L has a family of admissible interpretations, which I will specify below. Their details are not needed for the argument, but we rely on the usual notion of argument validity:

X ╞ B in L iff all admissible interpretations of L that satisfy all of the members of X also satisfy B

(we include as limiting case X empty). 

The putative desiderata for valid deductions

L is expressively complete iff both

(t ε   λxFx) ╞  Ft

Ft    (t ε   λxFx) 

We introduce the notion of deductive classicality in two steps, since we want to see what can be salvaged.  Let L have a binary connective .

L is deductively adequate iff   modus ponens is valid, i. e.

  X, A, A⇒ B ╞ B

L is deductively classical iff it is deductively adequate and in addition conditional proof is valid, i.e. 
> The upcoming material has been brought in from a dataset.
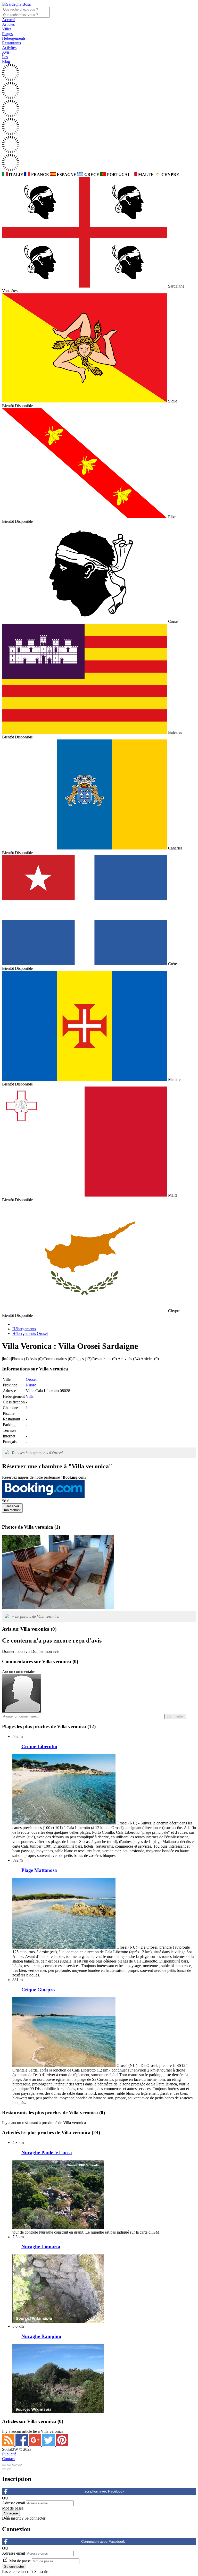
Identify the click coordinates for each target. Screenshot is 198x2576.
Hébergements (14, 38)
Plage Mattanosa (39, 1870)
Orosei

if  X, B  ╞ C then X ╞ B ⇒ C

Curry’s argument

Curry’s Paradox argument shows that L cannot be both expressively complete and deductively classical. 

For brevity  let π be the expression λx[( x ε x ) ⇒ A],  where A is any closed formula you like.

  1.          Assume π ε π
  2.          π ε λx[( x ε x ) ⇒ A]   from 1. given what “π” abbreviates
  3.          (π ε π) ⇒ A                   from 2. by expressive completeness
  4.          A                                  1., 3.  modus ponens
  5. (π ε π) ⇒ A                            1. – 4. conditional proof
  6. π ε λx[( x ε x ) ⇒ A]             5. by expressive completeness
  7. π ε π                                       from 6.  given what “π” abbreviates
  8. A 5., 7. modus ponens

This constitutes a proof of formula A, for any closed formula A, hence this language has a completely trivial ‘valid argument’ relationship, with every formula a tautology if it is deductively classical.

First task for the next post in this blog: to say precisely what are the admissible valuations of language L. I will do so in a way that makes L deductively classical.

Given Curry’s argument, it is clear that, whatever these admissible valuations are, if L is to be a viable language at all, then L will not be both expressively complete and deductively classical.

Indeed, we had better keep L as minimalist as possible, before the desired finale — which is to use it as stepping stone to a more satisfactory language which is, as Curry wished, expressively complete.